Genome-guided assemblers avoid the limitations of the de Bruijn graphs by mapping the reads to the reference genome. This mapping, however, introduces its own limitations and trade-offs. Reads that are ambiguous between splice forms in the same genomic locations or across multiple genomic locations create similar challenges to the de Bruijn graphs. These ambiguities are compounded when the mapping must take into account mismatches due to sequencing errors as well as biological variations.
The limitations of the individual tools can potentially be overcome by combining multiple different assemblies in ensemble. As each tool and set of parameters results in a different set of correctly assembled contigs, accurately selecting these correctly assembled contigs without selecting any redundant incorrectly assembled contigs would leverage the strengths of each methods without the weaknesses of any. However, currently available ensemble strategies cannot guarantee that the correct sequence is chosen, leading to ensemble assemblies that are less accurate than individual assemblies. As the selection criteria for ensemble methods improve, such as with the “Consensus” approach shown here, these methods can also leverage new assembly approaches that can better handle certain subsets of transcripts (e.g. alternative splice forms) that may have other weaknesses that prevent them from being competitive as a general transcript assembly tool.
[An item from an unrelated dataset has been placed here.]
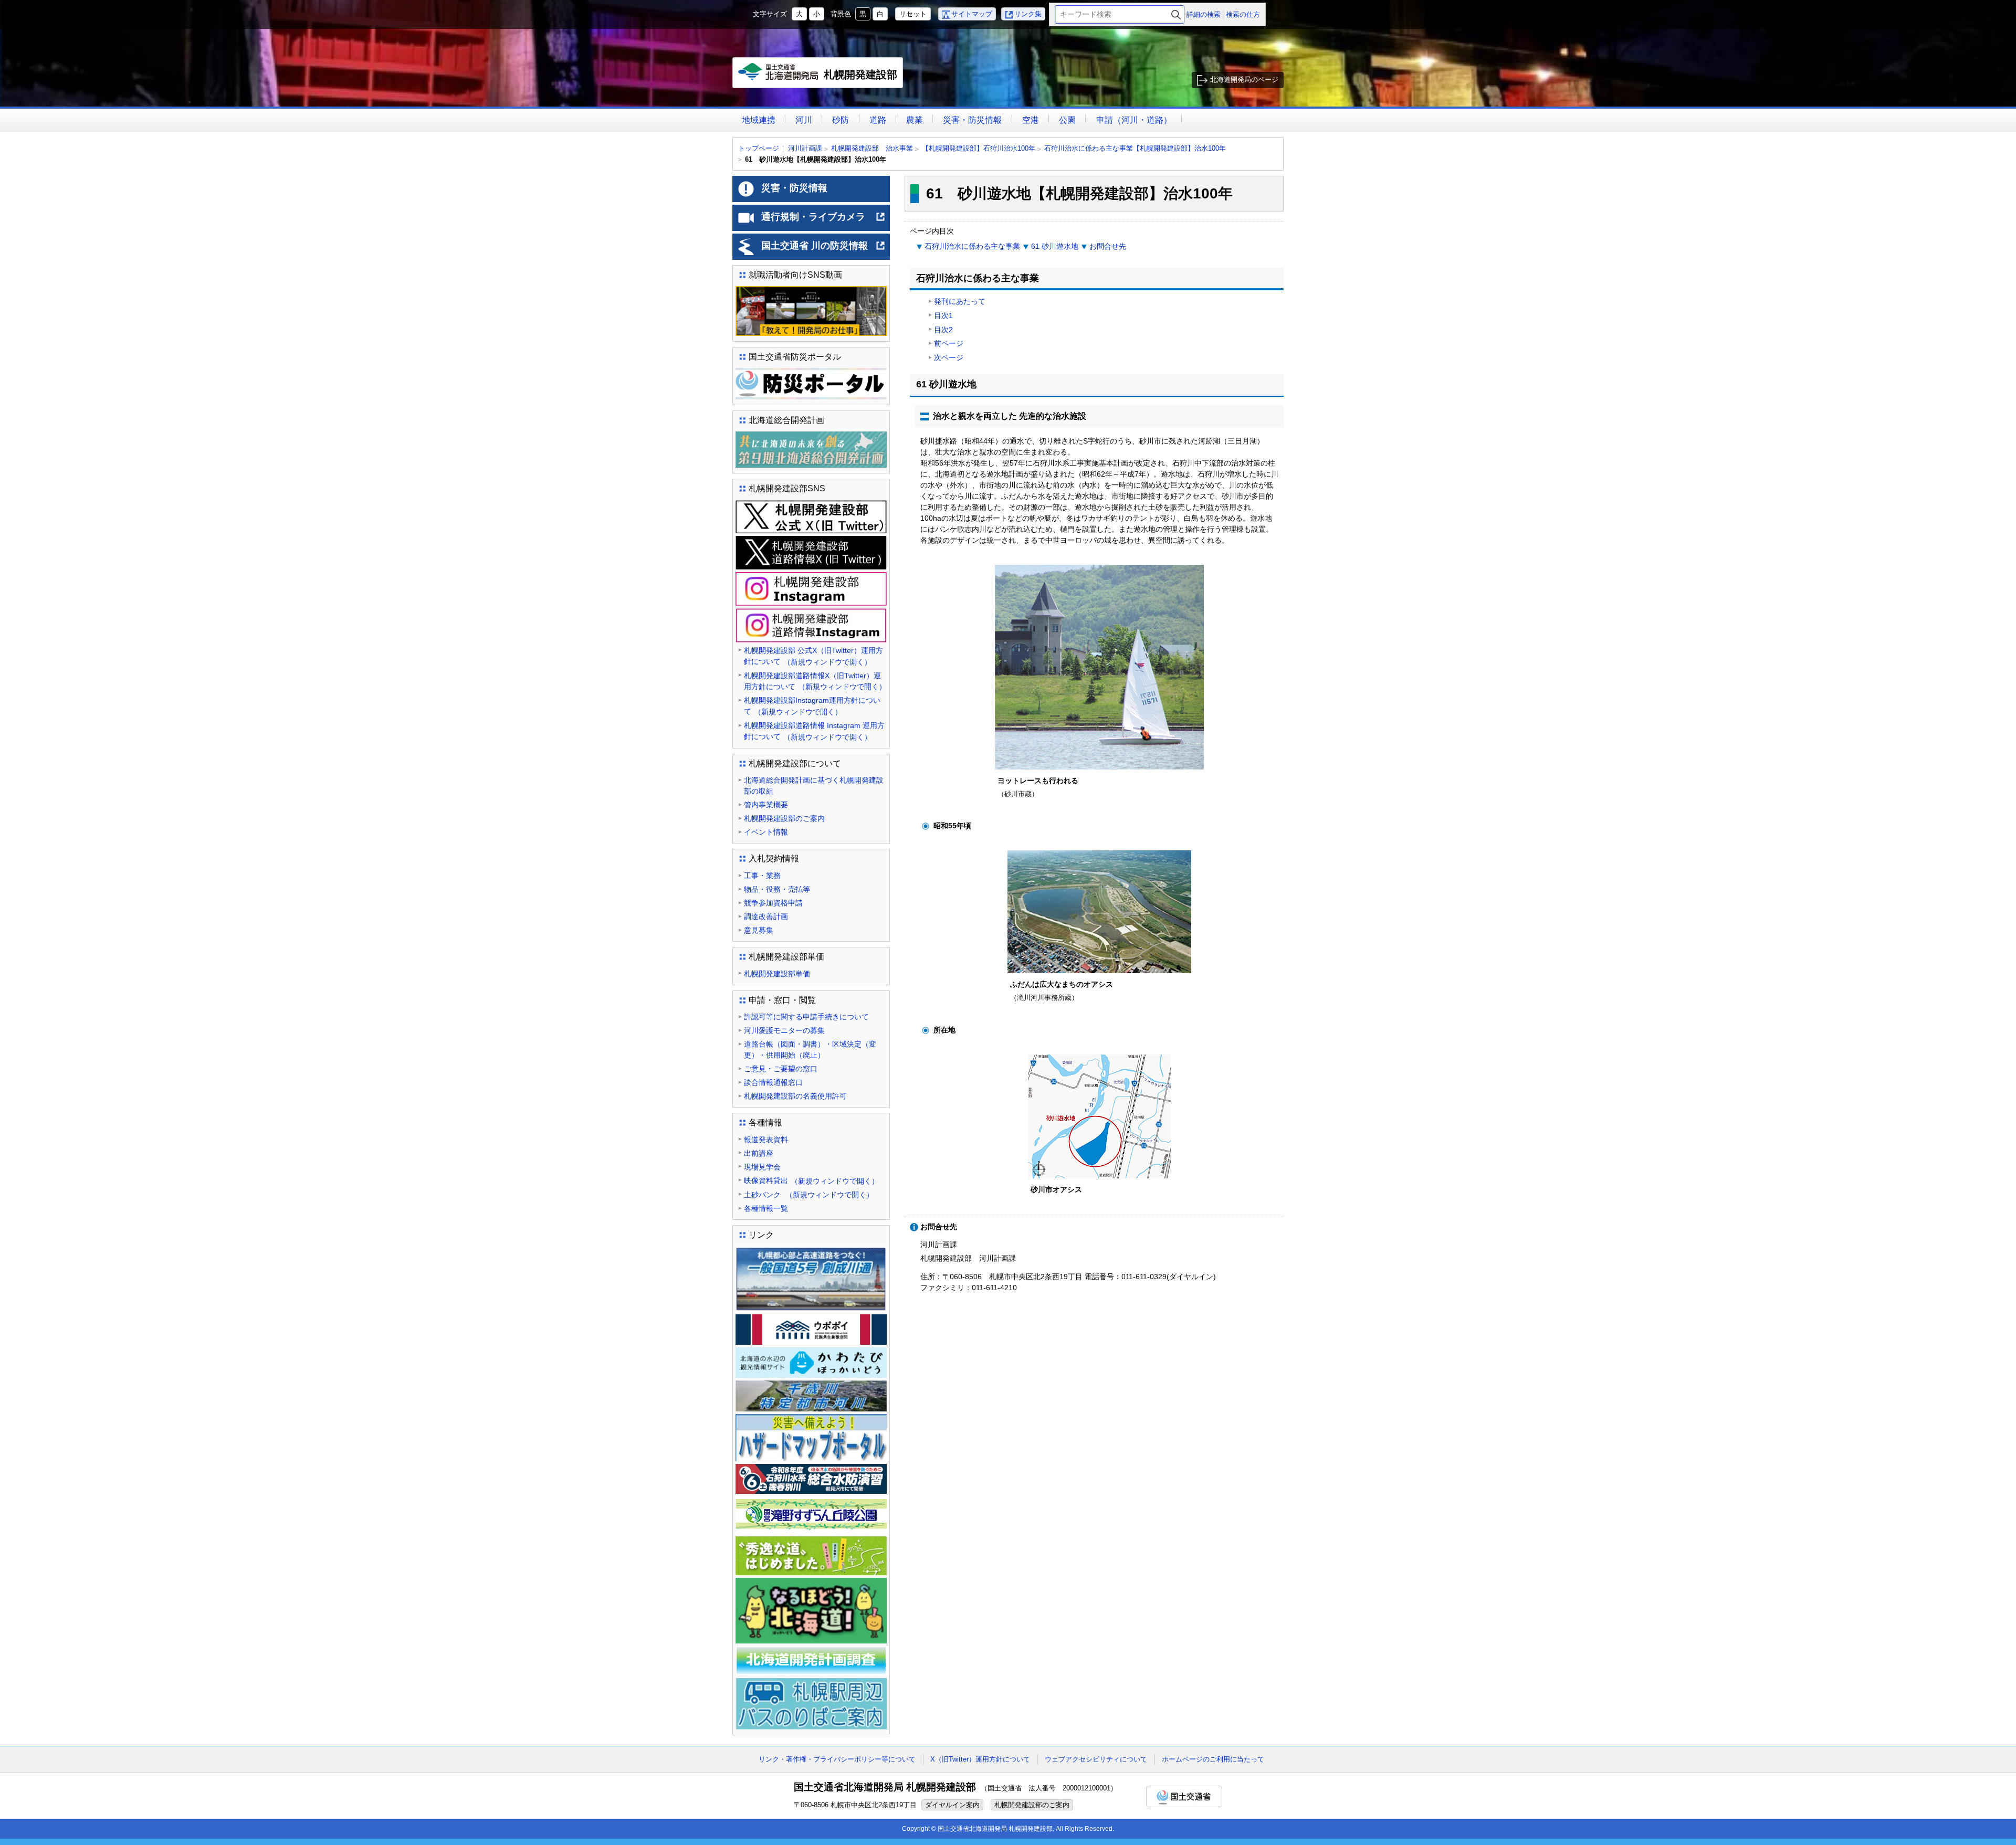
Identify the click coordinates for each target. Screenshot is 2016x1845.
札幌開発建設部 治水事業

Overall, as our results demonstrated, transcriptome assemblers can still be improved, regardless of the approach used. While the genome-guided assemblers generally perform best when the assembly is performed against the same reference sequence that the RNAseq data was generated from, this is not always possible. When these sequences differ, the genome-guided assemblers may have lower accuracy than the de novo assemblers. While ensemble assembly strategies can potentially improve on accuracy over individual assemblies, it is also possible that they instead reduce the accuracy. Improving the performance of these tools, whether individual assemblers, ensemble strategies, or combined with long-read sequencing, will improve not only the accuracy of the reconstructed transcriptome but also the accuracy of downstream analyses, such as sequence annotation, quantification, and differential expression.
This work was supported by a grant from the National Science Foundation to ENM (Award #: 1339385).